Even though Thailand’s worst phase of the pandemic wave appears to have passed with easing virus cases and gradual loosening of curbs, we see weak macroeconomic momentum. The shaky backdrop can be seen from the deceleration in consumer and business confidence.
As of August, future consumer sentiment was worse than the levels seen in 2020, and a far way off the pre-pandemic average (also at the lowest level since at least 1998). Forward business sentiment has also been dropping, in contrast to the recovery seen in 2020, and will likely take some time to recover back to pre-COVID average. Moreover, risks of a virus resurgence amid the more contagious Delta variant remain as vaccinations play catch-up.
Inflation is meanwhile below the BOT’s target, and disinflationary pressures appear to be building, owing to weak domestic demand. The authorities could seek to prevent a dis-anchoring of inflation expectations.

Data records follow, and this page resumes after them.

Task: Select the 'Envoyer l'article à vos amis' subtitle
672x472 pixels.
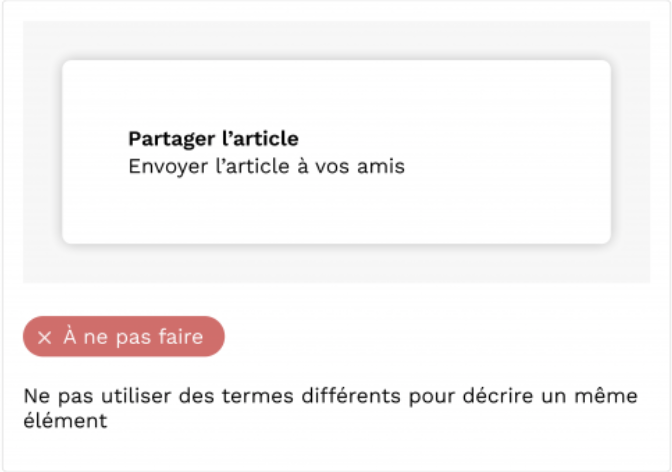Action: pyautogui.click(x=267, y=166)

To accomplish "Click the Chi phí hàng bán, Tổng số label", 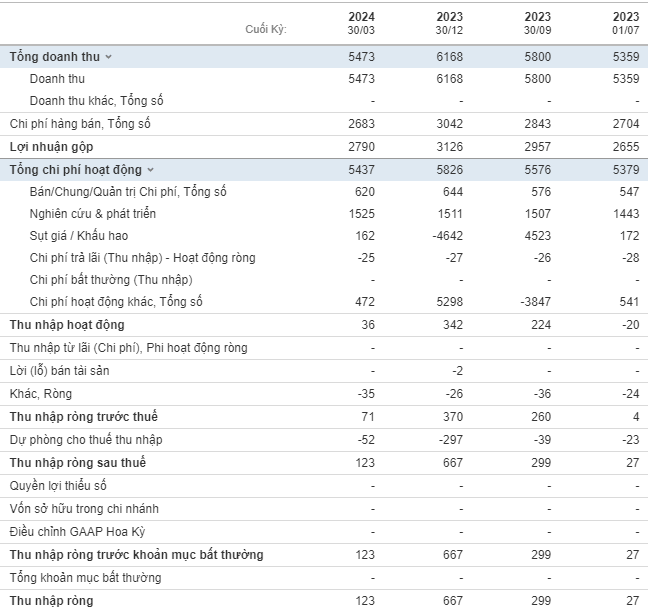I will (x=80, y=124).
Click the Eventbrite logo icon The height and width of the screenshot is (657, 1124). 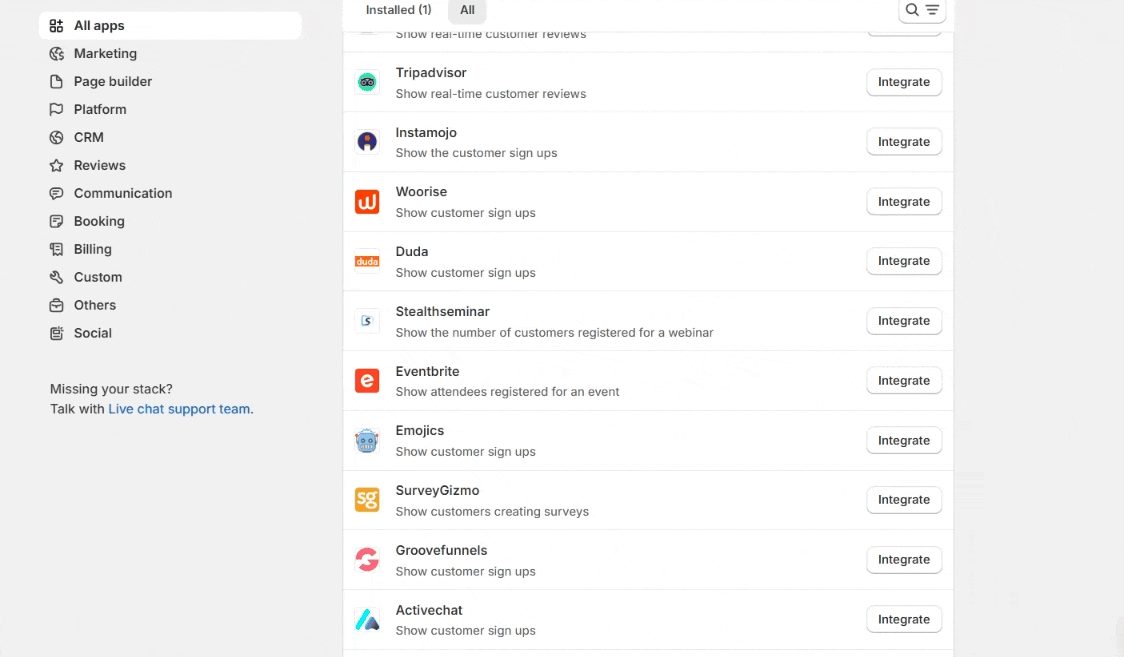367,381
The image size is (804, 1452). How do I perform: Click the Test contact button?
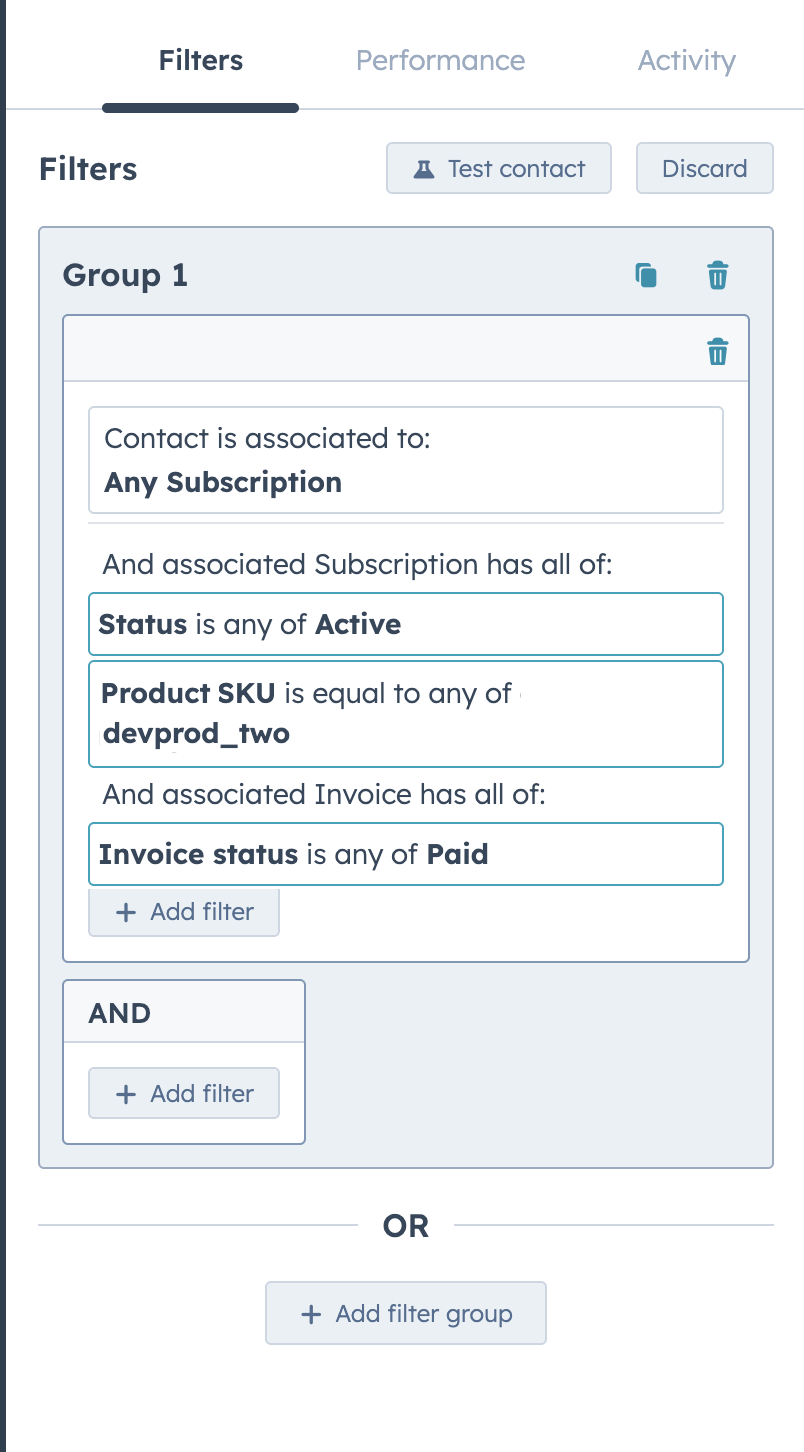[498, 168]
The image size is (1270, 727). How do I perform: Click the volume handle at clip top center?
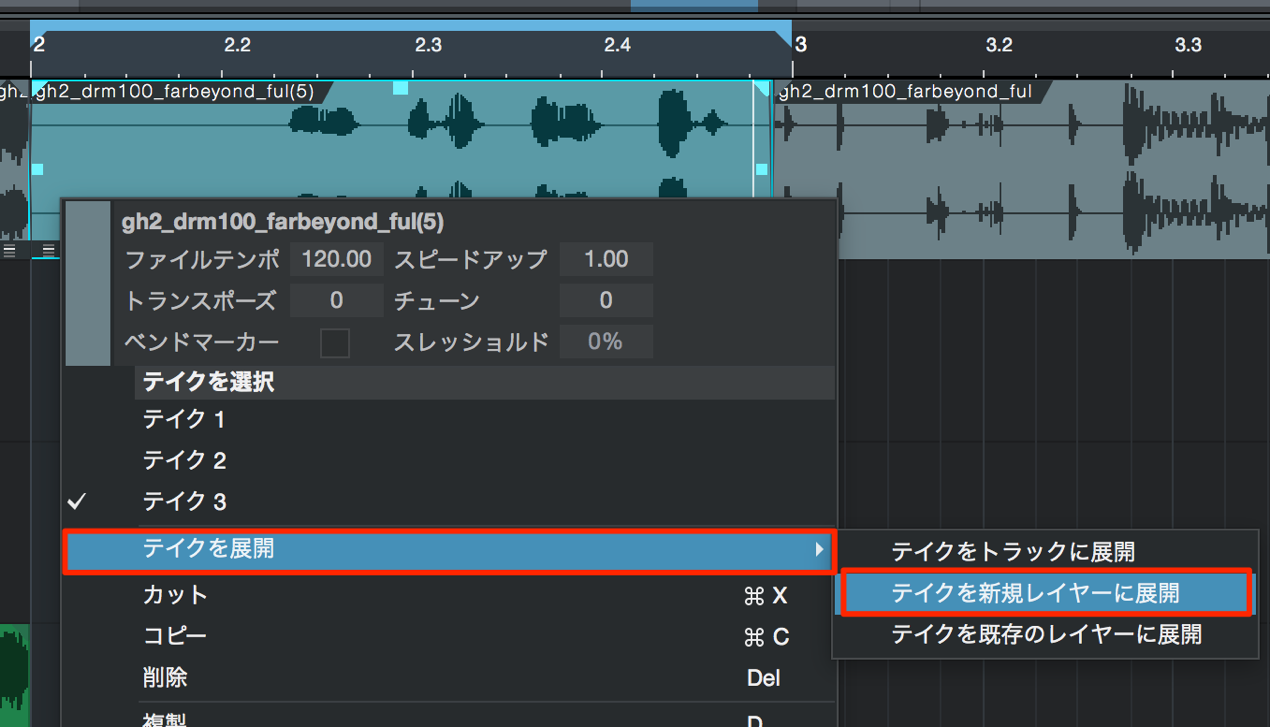coord(401,88)
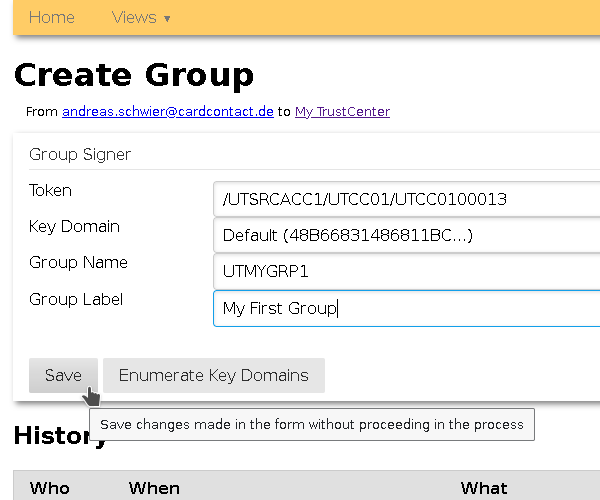Click the Key Domain label text
Screen dimensions: 600x500
[74, 227]
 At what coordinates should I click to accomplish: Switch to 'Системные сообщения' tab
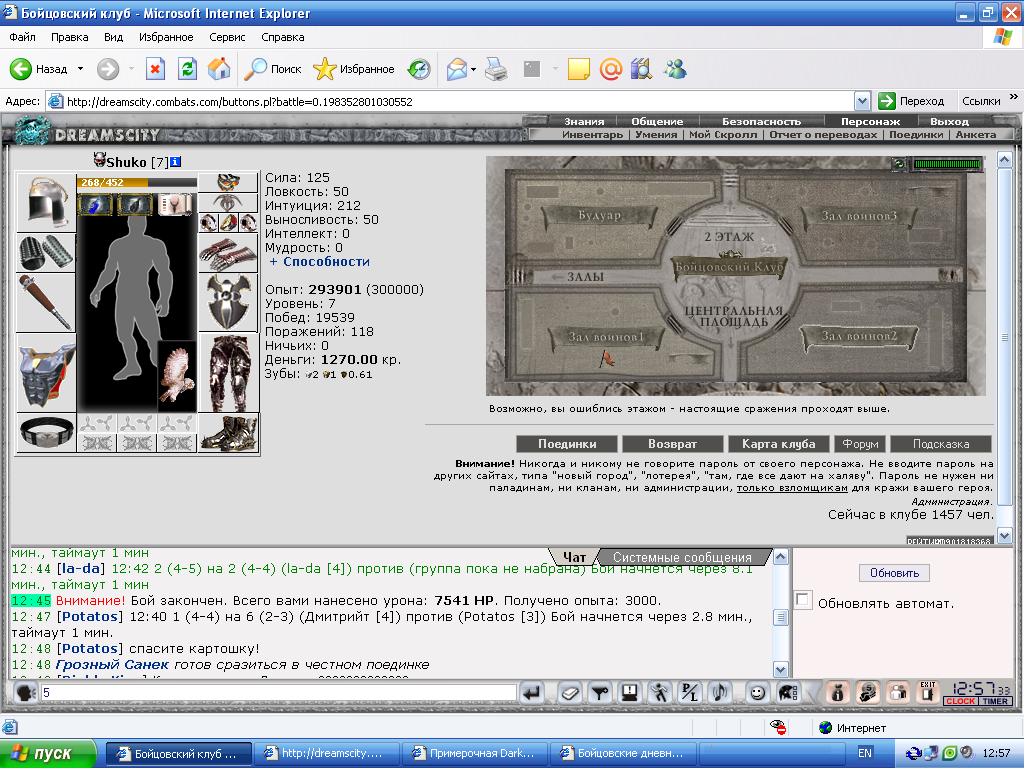pyautogui.click(x=682, y=558)
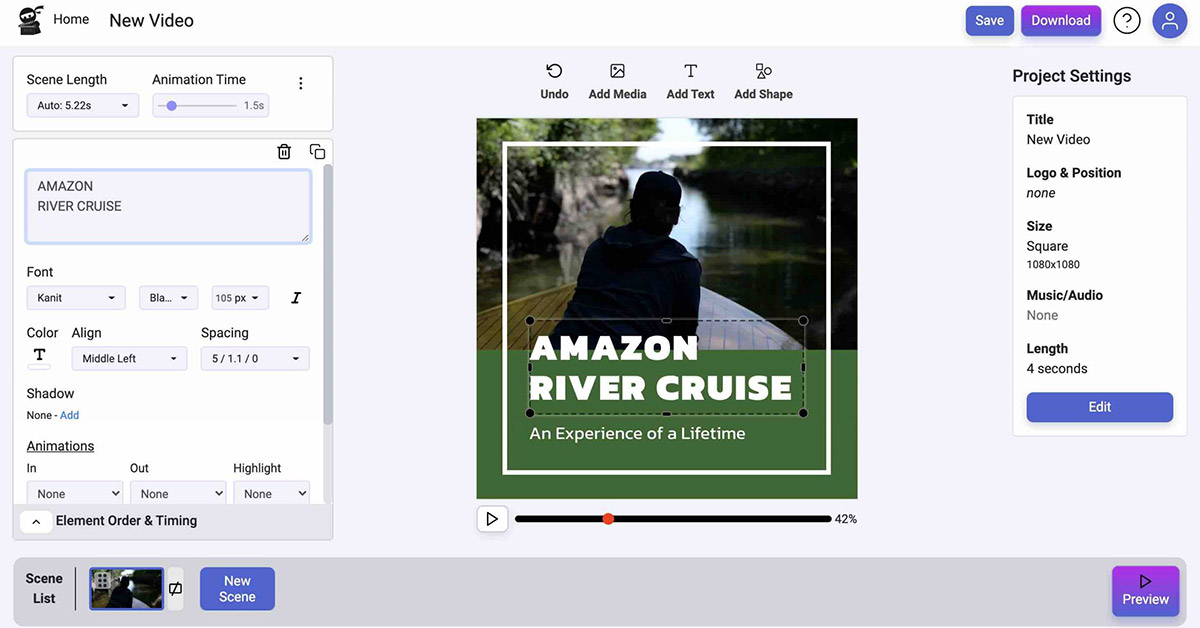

That said, the decision will be a close call, as the BOT could choose to hold, as it might adopt a wait-and-see approach or consider other targeted measures. It could decide to take a longer time to evaluate fiscal considerations following the increase in public debt limit to 70% of GDP from 60% on September 20 and pandemic-related developments: quicker-than-expected easing of virus curbs from September, and pick-up in the vaccination pace.
Rates: Favour receiver going into Sep meeting
Rate cut expectations have been pared back in recent weeks, as seen by the retracement higher of front-end IRS to levels just prior to the August meeting. IRS markets now expect BOT to keep policy rates unchanged in the near-term and achieve rate lift-off only in 2023. Considering that markets are priced for a hold on Wednesday, risk-reward could favour pre-positioning with a receiver. A surprise cut will drive outsized immediate moves - 1Y and 2Y IRS could decline by 10-15bps and 10Y-1Y curve spread flatten by 5-10bps.
FX: Negative carry and over-valuation
Given our non-consensus call for a BOT rate cut and widespread market expectations for a hold, we think risk-reward favours positioning for further THB weakness into the BOT meeting. Thai short-term bonds already offer the lowest carry across Emerging Asia, with the 2Y bond giving a paltry 0.53%, or 80bps lower than the second lowest yielder in Asia, Korea. A BOT rate cut will significantly worsen the baht’s negative carry differential against its regional peers, and is likely to keep THB under pressure.
We have earlier explored Thailand’s balance of payments dynamics, which look unfavourable for the THB (see DBS Focus – Thailand: Baht’s overvaluation, 8 Sep 2021). While the THB has depreciated sharply and is Asia’s worst performer year-to-date, it continues to trade above its long-term fair value, based on our DEER model. Hence, THB’s current valuation should not hold back BOT from further easing. In fact, further downward adjustment in the THB is likely needed to support the economy. As such, we maintain our recommendation favouring MYR and IDR against the THB.